Saturday 29 August 2020
apply function in R
factor in R
Numerical counterpart of character value is called factor
The factor function is used to create a factor.
The only required argument to factor is a vector of values which will be returned as a vector of factor values..
journey_type
journey_typefact<-as.factor(journey_type)
journey_typefact
class(journey_typefact)
as.integer(journey_typefact)
#bus is 1, flight is 2 and train is 3 as due to alphabetic order as b come first so 1 and so on..
dataframe in R
Thursday 27 August 2020
Data Structures In R
Data structures is used to identify and represent the data..
There are different types of data structures in R such as
1) vector:It is homogeneous(same) type and having one dimension.
2) list:It is heterogeneous(different) type and having one dimension..
3)matrix :It is homogeneous type and having 2 dimensions..
4)data frame:It is heterogeneous type and having 2 dimensions..
5) factors:It is homogeneous type and having one dimension..
6)Arrays:It is homogeneous type and having n number of dimensions..
1)vectors: one dimensional arrays are vectors,homogeneous
syntax:
variable name<-c()
Example:
a<-c(24,56,78)
a
b<-c("one","two","three")
b
x<-c(TRUE,FALSE,TRUE,FALSE)
x
y<-10 #element vector(scalars)
Where a,b,x is the variable name and c is used for combine the value..
Accessing vector elements
vec<-c("a","d","w","e","g")
vec
vec[3] #output:[1] "w"
vec[c(2,5)] #ouput: [1] "d" "g"
2)Matrix:These are two dimensions data structures
mat<-matrix(c(1,2,3,4),nrow=2,ncol=2) #by default column wise
mat
ouput: 1 3
2 4
mat1<-matrix(c(1,2,3,4),nrow=2,ncol=2,byrow=TRUE) # if true matrix filed by rows
mat1
ouput: 1 2
3 4
Note:
Compare both the output to know the result
Accessing matrix elements
mat<-matrix(c(1,2,3,4),nrow=2,ncol=2)
or
mat<-matrix(c(1:4),nrow=2,ncol=2)
mat[1,] #returns 1st row in matrix
mat[,1] #returns 1st column in matrix
mat[1,2] #returns the elements in the first row of second column
Arrays:are multidimensional..
#dim=c(row,column,number of matrix)
x1<-array(1:12,dim=c(2,2,3))
x1
Access elements in in arrays
#print 2 rows of 2 matrix
print(x1[2,,2])
#print 2 column of 3 matrix
print(x1[,2,3])
#print all column and rows of 3 matrix
print(x1[,,3])
Note:
Basic data types in R are character, numeric, integer, complex, and logical.

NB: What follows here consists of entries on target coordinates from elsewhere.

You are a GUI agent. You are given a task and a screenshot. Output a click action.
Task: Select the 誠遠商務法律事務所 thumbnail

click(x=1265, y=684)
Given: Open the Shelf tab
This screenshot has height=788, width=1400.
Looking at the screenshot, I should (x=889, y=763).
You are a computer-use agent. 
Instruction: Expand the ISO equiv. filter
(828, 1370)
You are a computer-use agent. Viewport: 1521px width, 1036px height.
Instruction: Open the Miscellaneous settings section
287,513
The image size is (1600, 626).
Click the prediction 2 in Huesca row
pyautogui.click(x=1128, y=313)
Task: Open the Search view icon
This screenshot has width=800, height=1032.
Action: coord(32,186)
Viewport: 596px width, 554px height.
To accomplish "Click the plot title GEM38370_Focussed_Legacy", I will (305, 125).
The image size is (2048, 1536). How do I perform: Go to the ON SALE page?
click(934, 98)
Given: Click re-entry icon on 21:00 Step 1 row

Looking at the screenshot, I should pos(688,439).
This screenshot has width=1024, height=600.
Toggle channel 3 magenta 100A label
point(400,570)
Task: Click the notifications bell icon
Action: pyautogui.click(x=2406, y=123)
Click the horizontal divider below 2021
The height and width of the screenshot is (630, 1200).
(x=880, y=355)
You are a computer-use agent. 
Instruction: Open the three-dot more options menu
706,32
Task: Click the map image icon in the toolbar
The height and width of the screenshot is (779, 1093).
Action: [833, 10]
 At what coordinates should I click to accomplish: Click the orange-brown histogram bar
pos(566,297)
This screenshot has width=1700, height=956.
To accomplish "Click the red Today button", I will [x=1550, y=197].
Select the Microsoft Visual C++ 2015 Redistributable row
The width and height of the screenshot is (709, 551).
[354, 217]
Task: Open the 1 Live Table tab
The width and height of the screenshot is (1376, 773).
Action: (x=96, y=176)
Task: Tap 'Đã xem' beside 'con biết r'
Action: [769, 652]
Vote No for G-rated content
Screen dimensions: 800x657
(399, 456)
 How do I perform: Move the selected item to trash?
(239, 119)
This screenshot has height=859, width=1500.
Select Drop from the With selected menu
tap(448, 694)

Objects may have attributes, such as name, dimension, and class.
String and Class in R
LEVELS:Displays levels of each variable in the data
TABLE:Display the count of each levels present in the data
EMPLOYEE PERFORMANCE
RAM VG (Very good)
SAMANYU G (Good)
JACK EXC(Excellence)
JILL VG (Very good)
JONE EXC (Excellence)
LEVELS:3(EXC,VG,G)
TABLE:EXC=2,VG=2,G=1
str:displays the datatype of each variable in the data
class:dataframe
Example: lp.csv
Name Age Marks
surya 29 98
sivi 10 23
somu 24 99
bapu 26 80
jack 47 89
jone 34 79
solution:
data1<-read.csv("lp.csv)
levels(data1$Marks)
table(data1$Marks)
str(data1)
class(data1)
Wednesday 26 August 2020
Calculate Mean,Median,Mode and standard deviation(SD) in R
MIN(): returns minimum value
MAX(): returns maximum value
MEAN():It is calculated by taking the sum of the values and dividing with the number of values in a data series.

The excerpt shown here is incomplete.